Ghana faces setback in HIV response after medical warehouse burnt
Xinhua, January 17, 2015 Adjust font size:
The destruction by fire of Ghana's central medical warehouse posed a serious setback to the country's HIV response, a senior official with the Joint United Nations Program on HIV/AIDS (UNAIDS) said here on Friday.
The Central Medical Stores, a property of the ministry of Health, which sits in the port city of Tema, got burnt last Tuesday.
Girmay Haile, Country Director of UNAIDS in Ghana, said the incident came at a time the country was making significant progress and achievements in the fight against the epidemic.
The fire that lasted for more than two days destroyed a substantial part of the country's medical supplies, hospital beds and other equipment, with preliminary estimates of losses worth more than 237 million cedis (some 74 million U.S. dollars).
The West African country also lost some amount of HIV drugs and other consumables used in the response.

###

**What the task requires**
Answer these questions using the warehouse fire report.
1. In which city is the Central Medical Stores located?
2. How long did the fire last?
3. What were the preliminary estimated losses?

**Collected data**

###

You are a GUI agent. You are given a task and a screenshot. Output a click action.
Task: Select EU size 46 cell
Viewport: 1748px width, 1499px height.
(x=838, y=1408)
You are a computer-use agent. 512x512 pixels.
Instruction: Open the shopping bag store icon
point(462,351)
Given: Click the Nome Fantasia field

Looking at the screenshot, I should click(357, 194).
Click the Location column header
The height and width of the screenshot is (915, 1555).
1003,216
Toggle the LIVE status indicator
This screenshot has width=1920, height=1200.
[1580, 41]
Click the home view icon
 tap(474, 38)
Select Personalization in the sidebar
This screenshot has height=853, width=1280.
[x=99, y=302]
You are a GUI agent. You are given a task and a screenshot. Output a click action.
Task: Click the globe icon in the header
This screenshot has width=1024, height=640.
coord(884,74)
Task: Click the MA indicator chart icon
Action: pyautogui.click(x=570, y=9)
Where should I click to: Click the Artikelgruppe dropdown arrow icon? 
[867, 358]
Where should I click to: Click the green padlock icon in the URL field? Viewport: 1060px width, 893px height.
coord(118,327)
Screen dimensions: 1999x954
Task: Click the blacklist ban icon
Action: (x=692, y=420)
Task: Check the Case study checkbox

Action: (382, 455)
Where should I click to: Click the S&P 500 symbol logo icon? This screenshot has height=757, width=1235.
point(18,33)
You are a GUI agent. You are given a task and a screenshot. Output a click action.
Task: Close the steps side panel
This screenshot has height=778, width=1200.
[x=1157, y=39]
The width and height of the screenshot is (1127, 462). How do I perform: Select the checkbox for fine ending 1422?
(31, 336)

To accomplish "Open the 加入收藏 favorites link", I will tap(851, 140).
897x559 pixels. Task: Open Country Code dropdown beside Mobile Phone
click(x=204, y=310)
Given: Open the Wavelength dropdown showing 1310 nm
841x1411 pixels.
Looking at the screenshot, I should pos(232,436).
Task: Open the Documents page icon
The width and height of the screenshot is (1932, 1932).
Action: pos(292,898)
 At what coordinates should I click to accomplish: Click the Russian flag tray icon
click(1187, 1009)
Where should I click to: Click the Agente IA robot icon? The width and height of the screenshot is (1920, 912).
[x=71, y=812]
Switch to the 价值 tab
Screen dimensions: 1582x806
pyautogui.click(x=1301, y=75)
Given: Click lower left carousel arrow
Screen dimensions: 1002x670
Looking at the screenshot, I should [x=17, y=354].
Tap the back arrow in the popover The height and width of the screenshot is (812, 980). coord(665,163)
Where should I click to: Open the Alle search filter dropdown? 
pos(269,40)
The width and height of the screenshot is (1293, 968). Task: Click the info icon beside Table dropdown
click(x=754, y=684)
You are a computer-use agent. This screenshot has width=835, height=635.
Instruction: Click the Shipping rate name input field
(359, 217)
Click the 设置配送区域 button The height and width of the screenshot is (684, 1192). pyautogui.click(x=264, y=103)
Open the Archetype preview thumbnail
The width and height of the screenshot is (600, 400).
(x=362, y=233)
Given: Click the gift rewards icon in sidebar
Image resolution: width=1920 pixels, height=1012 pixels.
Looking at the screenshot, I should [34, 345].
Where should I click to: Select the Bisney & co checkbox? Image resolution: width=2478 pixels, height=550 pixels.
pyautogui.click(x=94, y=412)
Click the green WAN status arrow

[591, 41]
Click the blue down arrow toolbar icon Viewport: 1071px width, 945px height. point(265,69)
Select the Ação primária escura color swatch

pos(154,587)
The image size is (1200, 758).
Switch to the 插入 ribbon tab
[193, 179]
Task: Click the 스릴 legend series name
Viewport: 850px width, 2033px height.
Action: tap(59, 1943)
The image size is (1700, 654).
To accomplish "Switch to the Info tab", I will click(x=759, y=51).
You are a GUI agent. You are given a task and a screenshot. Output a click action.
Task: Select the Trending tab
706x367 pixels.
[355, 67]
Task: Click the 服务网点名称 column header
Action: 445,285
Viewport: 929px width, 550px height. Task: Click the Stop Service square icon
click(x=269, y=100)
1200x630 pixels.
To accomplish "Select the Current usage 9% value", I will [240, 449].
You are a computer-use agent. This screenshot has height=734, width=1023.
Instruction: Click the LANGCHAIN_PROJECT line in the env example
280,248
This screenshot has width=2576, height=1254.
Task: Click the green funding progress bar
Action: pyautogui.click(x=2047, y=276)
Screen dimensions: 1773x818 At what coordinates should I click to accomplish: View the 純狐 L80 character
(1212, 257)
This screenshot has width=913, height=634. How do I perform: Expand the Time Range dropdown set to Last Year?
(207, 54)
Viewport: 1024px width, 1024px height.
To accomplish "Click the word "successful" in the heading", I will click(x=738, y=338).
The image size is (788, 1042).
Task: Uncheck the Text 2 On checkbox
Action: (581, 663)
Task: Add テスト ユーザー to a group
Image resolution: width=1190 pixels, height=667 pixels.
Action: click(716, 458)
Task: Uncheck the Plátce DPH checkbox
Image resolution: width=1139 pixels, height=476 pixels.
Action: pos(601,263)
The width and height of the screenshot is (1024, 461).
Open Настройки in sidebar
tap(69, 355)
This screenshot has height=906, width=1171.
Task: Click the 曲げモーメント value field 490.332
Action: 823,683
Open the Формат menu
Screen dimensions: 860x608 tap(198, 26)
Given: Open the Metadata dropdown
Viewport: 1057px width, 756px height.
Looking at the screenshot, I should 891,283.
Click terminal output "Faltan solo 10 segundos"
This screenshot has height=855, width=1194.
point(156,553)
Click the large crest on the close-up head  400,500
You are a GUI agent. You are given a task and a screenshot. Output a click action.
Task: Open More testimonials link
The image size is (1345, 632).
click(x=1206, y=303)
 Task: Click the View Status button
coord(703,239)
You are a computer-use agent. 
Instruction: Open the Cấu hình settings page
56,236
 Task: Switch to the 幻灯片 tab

###

**Task output**
1. Tema, a port city.
2. More than two days.
3. More than 237 million cedis (some 74 million U.S. dollars).